Most analysts’ expectations were between $10,000 and $15,000 per acre.

The deal was also positive for nearby producers such as Devon Energy Corp <DVN.N, EOG Resources Inc, Laredo Petroleum Holdings Inc, Linn Energy LLC, Legacy Reserves LP and Callon Petroleum Co, Robert W. Baird analyst Michael Hall wrote in a note.

The emerging Wolfcamp Shale may ultimately rival the success of Eagle Ford shale in the same state, information provider IHS Inc said in December.

The deal is expected to close during the June quarter, with December 1, 2012 being the effective date of the transaction.

Deals involving Chinese companies in North America include Sinopec Corp’s $2.2 billion investment in five fields being developed by Devon Energy and CNOOC Ltd’s $15.1 billion deal for Canada’s oil producer Nexen Inc.

Sinochem’s businesses span energy, agriculture, chemicals, real estate and financial services, and the company has 200 units including Sinochem International Corp, Sinofert Holdings Ltd and Franshion Properties (China) Ltd.


Pioneer and Sinochem plan to drill 86 horizontal wells this year in Wolfcamp, increasing it to 120 in 2014 and 165 in 2015.

The deal also allows Pioneer to accelerate drilling in its more prolific Northern Permian acreage by freeing up capital, Robert W. Baird’s Hall said.

This is Pioneer’s second partnership with an overseas company.

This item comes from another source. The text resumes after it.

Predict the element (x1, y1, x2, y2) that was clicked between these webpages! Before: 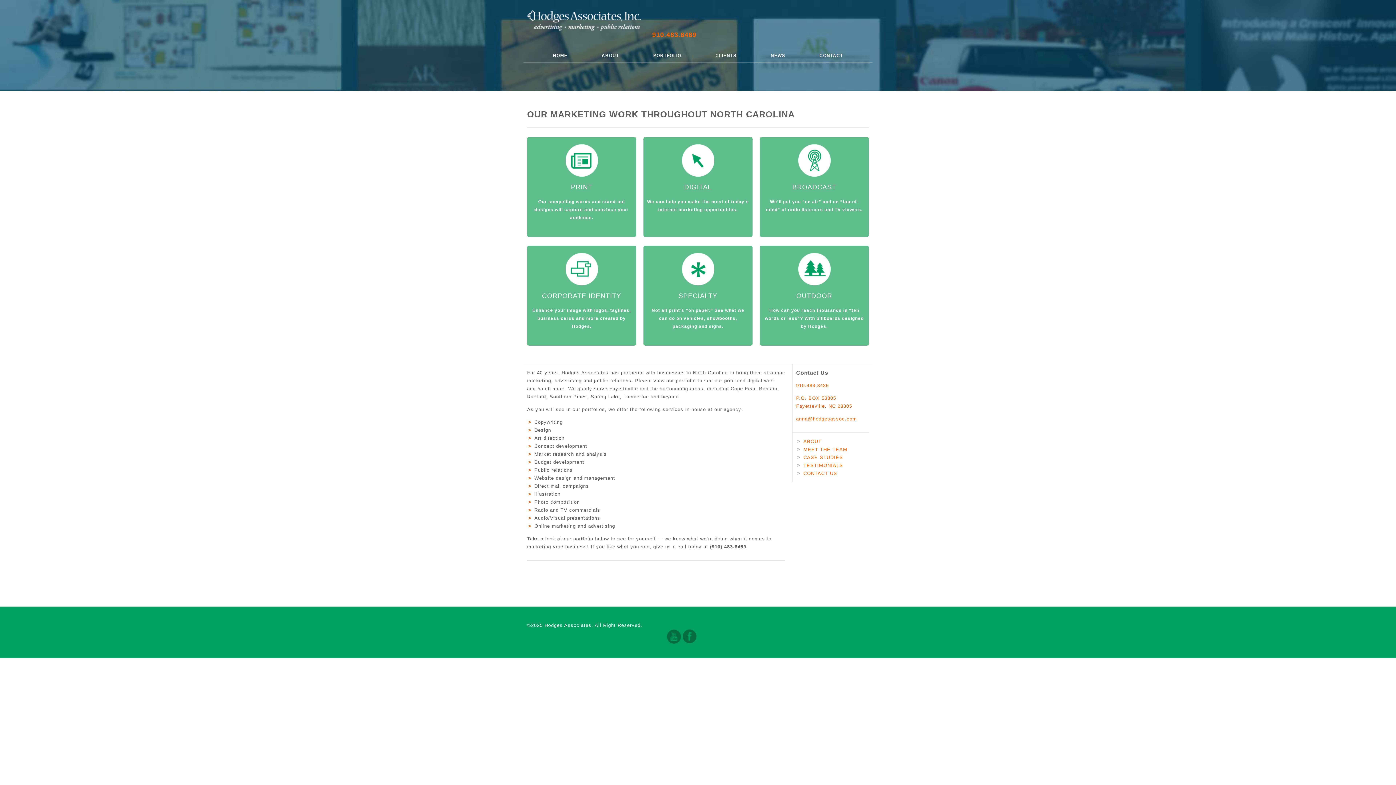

Indian conglomerate Reliance Industries Ltd bought a 45 percent stake in Pioneer’s Eagle Ford assets for $1.3 billion in 2010. The investment has helped Pioneer ramp up drilling in the Texas oilfield.

Pioneer also said on Wednesday it discontinued efforts to sell its properties in the Barnett shale in north Texas. The fields had a carrying value $456.8 million as of Dec. 31, 2011.

BofA Merrill Lynch was financial adviser to Pioneer, while Vinson & Elkins LLP was the legal adviser.